吐槽:经典八股文,面试的时候被问到了,实际上其实也确实挺有用的这些东西,哭了

XSS

全称Cross Site Scripting,名为跨站脚本攻击,黑客将恶意脚本代码植入到页面中从而实现盗取用户信息等操作。

恶意攻击者往 Web 页面里嵌入恶意的客户端脚本,当用户浏览此网页时,脚本就会在用户的浏览器上执行,进而达到攻击者的目的。
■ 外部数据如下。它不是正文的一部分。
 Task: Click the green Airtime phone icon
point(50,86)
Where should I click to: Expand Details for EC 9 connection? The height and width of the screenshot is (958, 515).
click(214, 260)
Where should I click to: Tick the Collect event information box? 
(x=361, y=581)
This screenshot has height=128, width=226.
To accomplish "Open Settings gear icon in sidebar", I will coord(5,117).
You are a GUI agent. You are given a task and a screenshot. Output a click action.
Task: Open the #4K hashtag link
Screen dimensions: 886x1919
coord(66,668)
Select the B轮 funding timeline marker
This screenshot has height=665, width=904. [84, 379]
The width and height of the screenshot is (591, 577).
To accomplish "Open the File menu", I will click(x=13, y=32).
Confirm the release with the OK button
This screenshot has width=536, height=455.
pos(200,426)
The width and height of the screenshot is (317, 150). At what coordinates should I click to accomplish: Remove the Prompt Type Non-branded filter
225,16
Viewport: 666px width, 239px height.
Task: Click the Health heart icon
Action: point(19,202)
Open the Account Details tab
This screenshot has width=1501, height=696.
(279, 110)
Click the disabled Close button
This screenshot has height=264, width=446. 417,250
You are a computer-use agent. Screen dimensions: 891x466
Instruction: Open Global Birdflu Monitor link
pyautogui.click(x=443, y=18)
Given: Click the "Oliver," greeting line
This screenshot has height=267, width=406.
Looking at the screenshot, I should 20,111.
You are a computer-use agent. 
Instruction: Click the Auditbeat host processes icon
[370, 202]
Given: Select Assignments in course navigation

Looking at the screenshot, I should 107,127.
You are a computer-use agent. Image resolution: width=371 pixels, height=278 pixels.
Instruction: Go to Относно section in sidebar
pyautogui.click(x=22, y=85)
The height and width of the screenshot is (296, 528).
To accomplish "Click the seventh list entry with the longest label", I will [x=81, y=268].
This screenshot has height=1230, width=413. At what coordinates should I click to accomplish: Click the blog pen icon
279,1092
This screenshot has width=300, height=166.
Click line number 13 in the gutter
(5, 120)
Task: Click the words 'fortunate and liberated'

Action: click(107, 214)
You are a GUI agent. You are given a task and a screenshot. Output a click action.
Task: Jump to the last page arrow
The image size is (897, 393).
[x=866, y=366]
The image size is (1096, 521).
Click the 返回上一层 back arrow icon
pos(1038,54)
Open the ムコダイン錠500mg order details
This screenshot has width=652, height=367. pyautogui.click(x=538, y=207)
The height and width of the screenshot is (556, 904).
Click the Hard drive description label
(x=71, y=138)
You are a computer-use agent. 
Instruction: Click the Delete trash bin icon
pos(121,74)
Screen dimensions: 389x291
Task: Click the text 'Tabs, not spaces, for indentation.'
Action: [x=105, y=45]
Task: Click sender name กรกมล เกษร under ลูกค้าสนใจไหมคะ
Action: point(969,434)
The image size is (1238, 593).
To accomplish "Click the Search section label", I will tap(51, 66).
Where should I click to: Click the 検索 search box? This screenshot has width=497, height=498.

比如获取用户的 Cookie、导航到恶意网站、携带木马等。

注入方法

任何可以输入的地方都有可能引起XSS攻击,包括URL

  • 在HTML内嵌的文本中,恶意内容以script标签形成注入
  • 在内联的JavaScript中,拼接的数据突破了原本的限制(字符串,变量,方法名)等
  • 在标签属性中,恶意内容包含引号,从而突破属性值的限制,注入其他属性或者标签
  • 在标签的 href、src 等属性中,包含 javascript: (伪协议)等可执行代码。
  • onload、onerror、onclick 等事件中,注入不受控制代码。

XSS的分类

可分为存储型、反射性和DOM型三种

预防XSS

  • 前端和后端一起做数据过滤,前端可以使用axios拦截器,在发送请求前先过滤一遍数据,后端在接收时再过滤一遍。
  • 尽量使用post,使用get方式时对路径长度进行限制
  • 对输入、输出结果进行过滤和必要的转义

CSRF

跨站请求伪造(Cross-site request forgery),就是攻击者伪装成用户身份来执行一些非用户自愿的恶意以及非法操作。

典型的CSRF攻击:

  • 用户A经常访问网站B,然后攻击者发现网站B中存在CSRF的漏洞,加以利用,勾引用户A访问攻击者写好的危险网站C,此时用户A的cookie等信息还没有失效,危险网站C中有向网站B的非法请求,此时用户的信息就容易泄露了。
  • 通常请求被放置在img标签的src中,当用户访问了包含这个标签的网页时,浏览器会自动向src中的地址提交一次http请求
  • 通过夸张的广告诱导用户点击链接,跳转到危险的网站,该网站自动自动发送请求,冒充用户执行相应的操作。

预防CSRF

  • 验证码
  • 设置CSRF Token,或使用TokenId令牌
  • 为Set-Cookie响应头新增Samesite属性,Samesite=Strict

CSRF和XSS的区别

  1. CSRF需要登陆后操作,XSS不需要
  2. CSRF是请求页面api来实现非法操作,XSS是向当前页面植入js脚本来修改页面内容。